[Material to process — start]

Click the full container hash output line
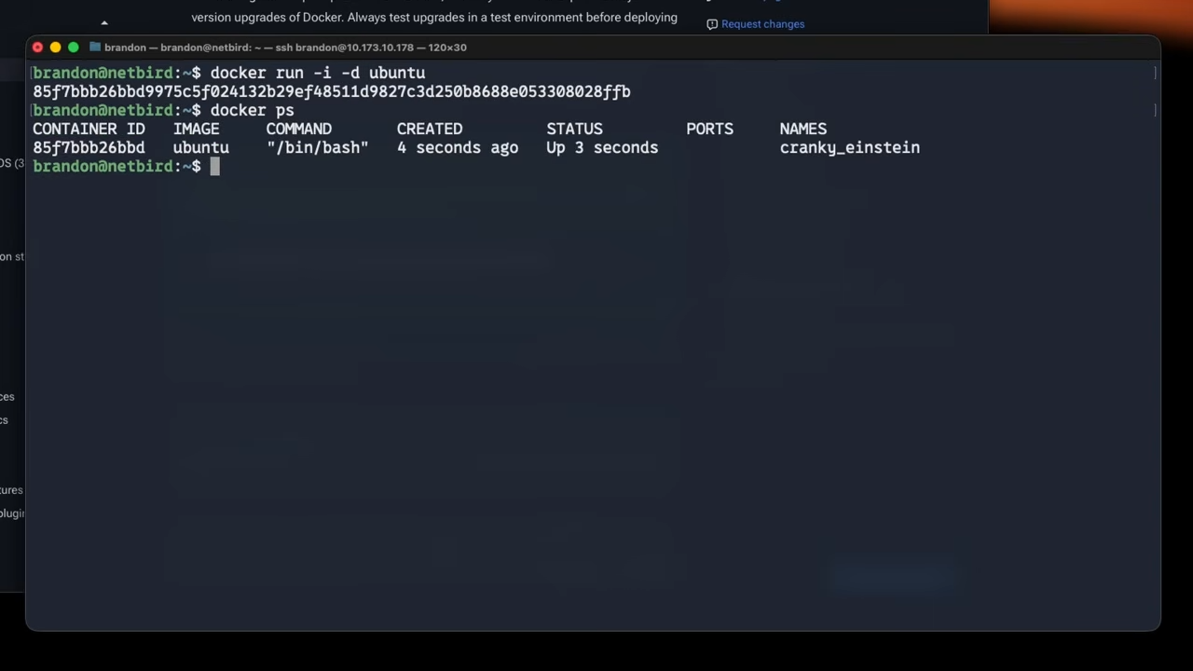 331,92
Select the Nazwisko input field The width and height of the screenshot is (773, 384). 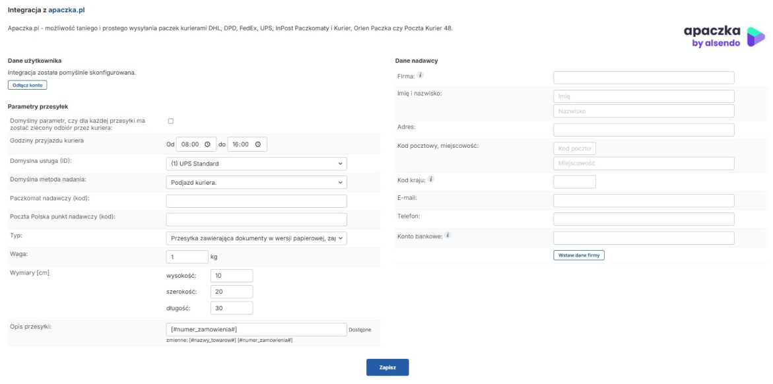coord(644,112)
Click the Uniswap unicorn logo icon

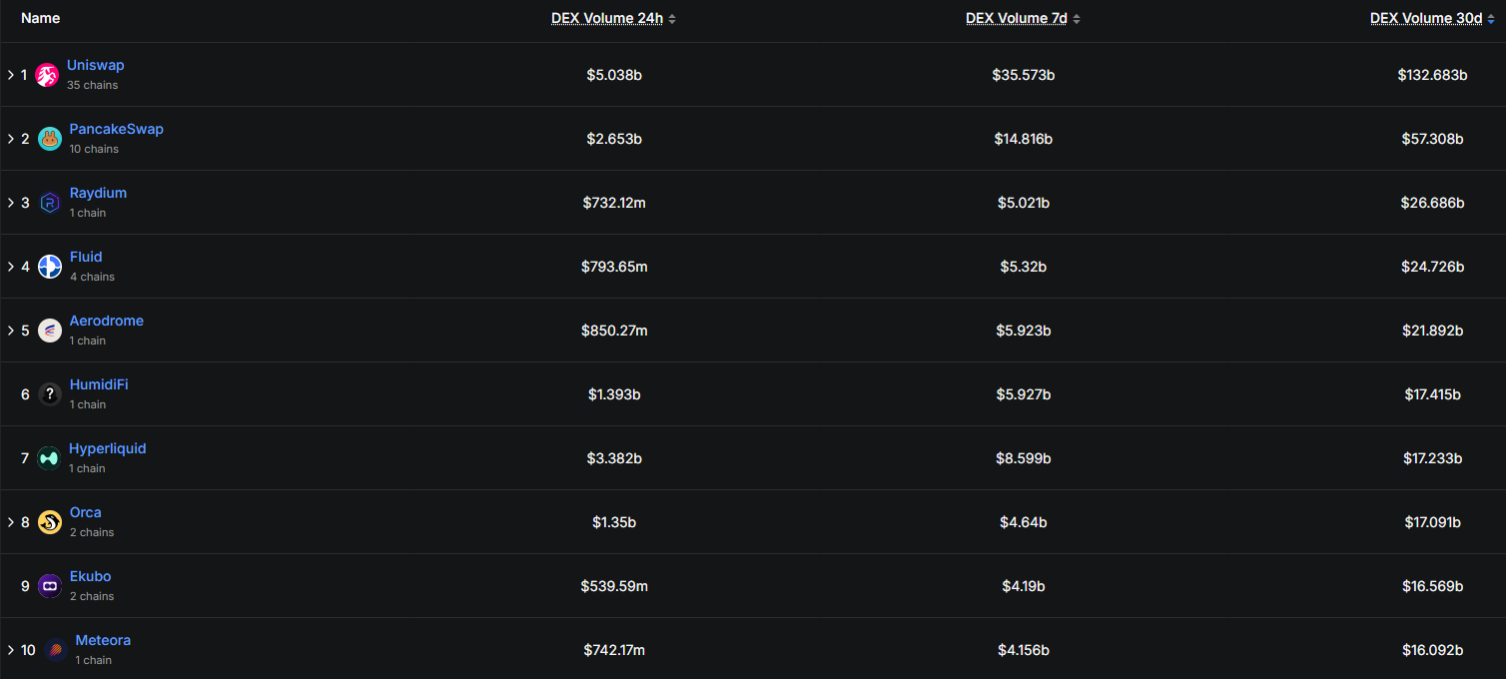tap(47, 75)

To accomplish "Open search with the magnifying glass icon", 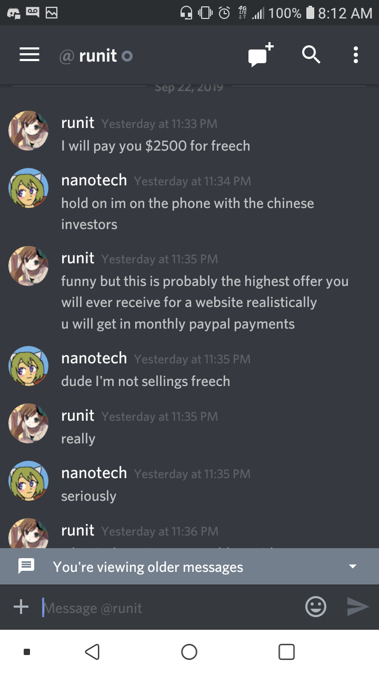I will point(311,55).
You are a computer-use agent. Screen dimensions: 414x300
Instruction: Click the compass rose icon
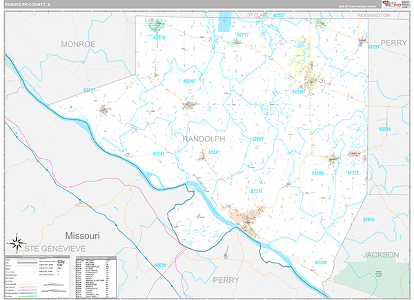(16, 242)
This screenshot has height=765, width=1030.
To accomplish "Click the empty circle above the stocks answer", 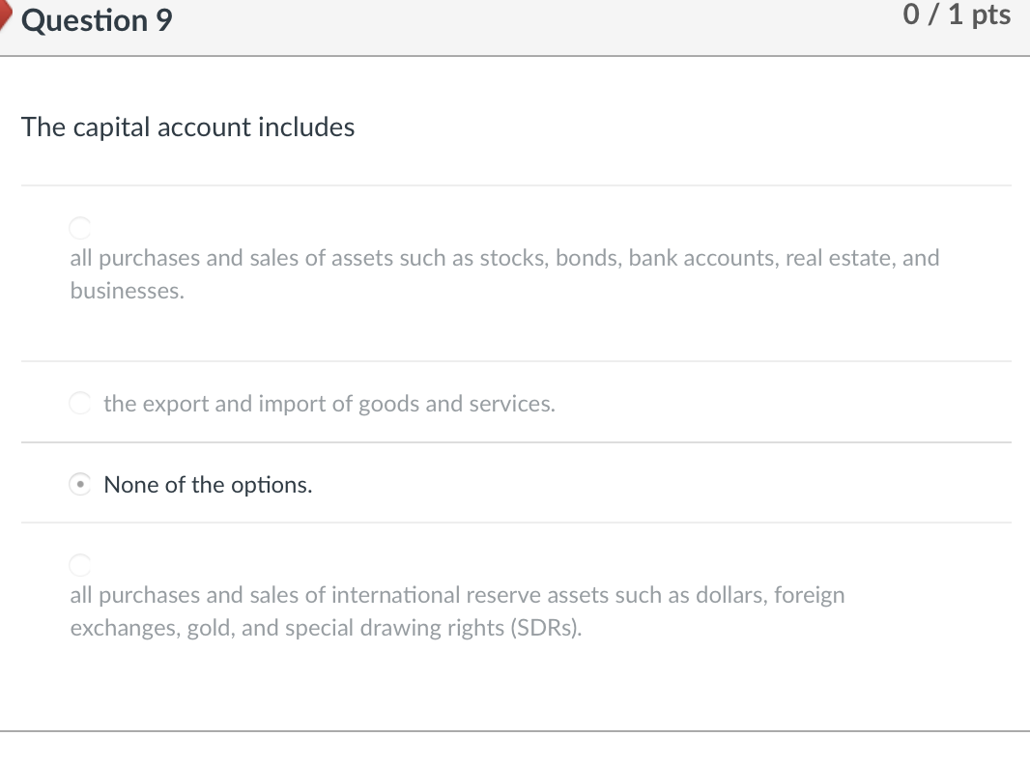I will coord(80,228).
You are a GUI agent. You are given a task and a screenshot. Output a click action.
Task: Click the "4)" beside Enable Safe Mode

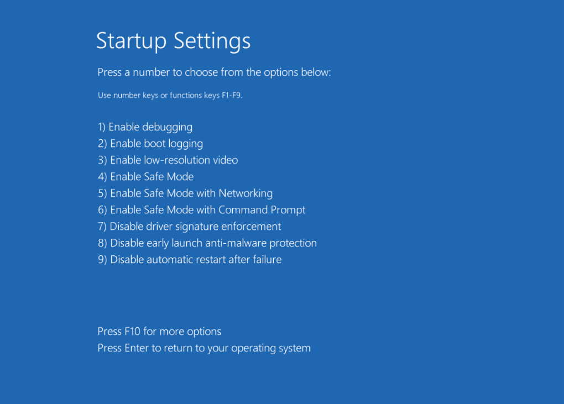click(101, 176)
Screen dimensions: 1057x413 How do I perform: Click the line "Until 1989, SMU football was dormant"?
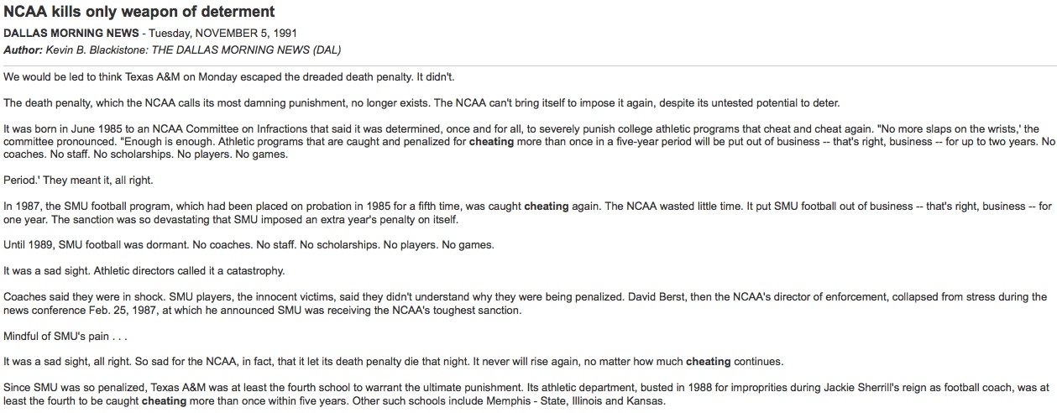(x=249, y=245)
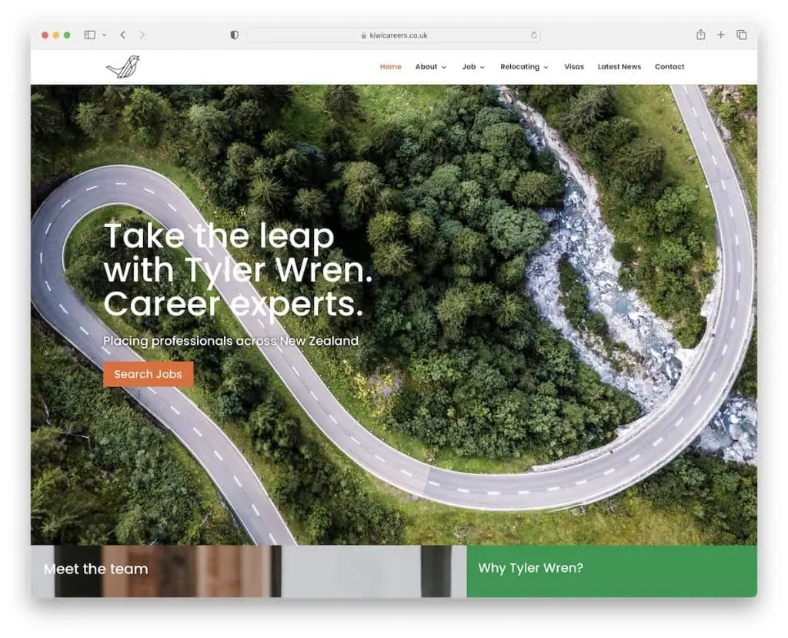The height and width of the screenshot is (638, 788).
Task: Open a new tab with the plus icon
Action: click(x=721, y=35)
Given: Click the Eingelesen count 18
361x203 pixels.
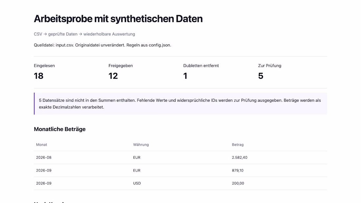Looking at the screenshot, I should point(38,76).
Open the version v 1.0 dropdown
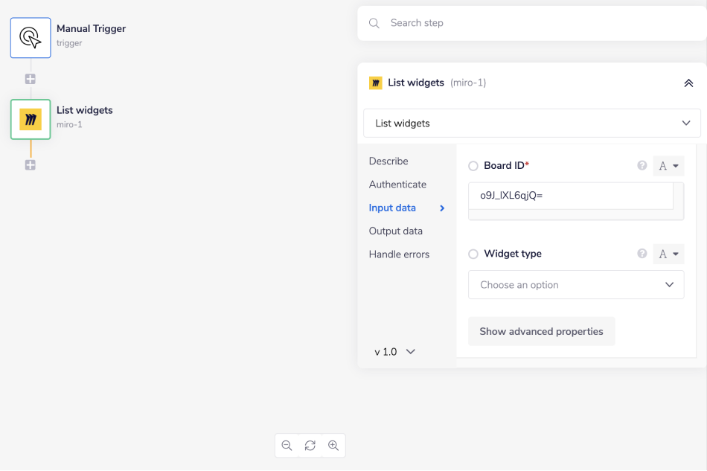This screenshot has height=471, width=707. (394, 352)
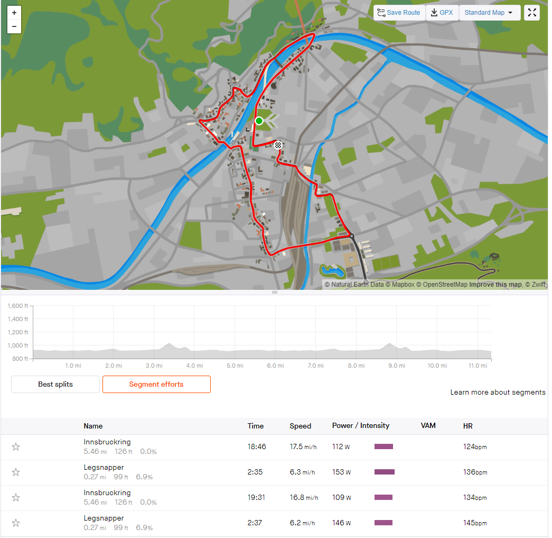
Task: Zoom out on the map
Action: click(14, 26)
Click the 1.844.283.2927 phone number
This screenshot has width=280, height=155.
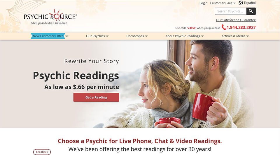(x=241, y=27)
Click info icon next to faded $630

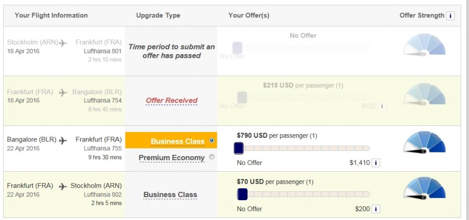[x=382, y=106]

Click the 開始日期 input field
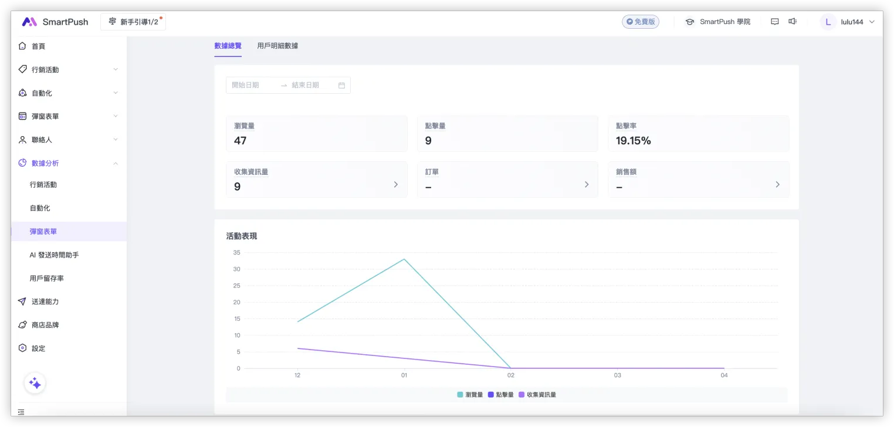(x=252, y=86)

[Material to process — finish]

#### Task objective
What is needed is a verbatim copy of the lines from the line with "This screenshot has width=280, height=155." through the last line of the listing, pictures excluded.

#### Result of the task
This screenshot has width=280, height=155.
(x=241, y=27)
Click info icon next to faded $630

[x=382, y=106]

Click the 開始日期 input field
(x=252, y=86)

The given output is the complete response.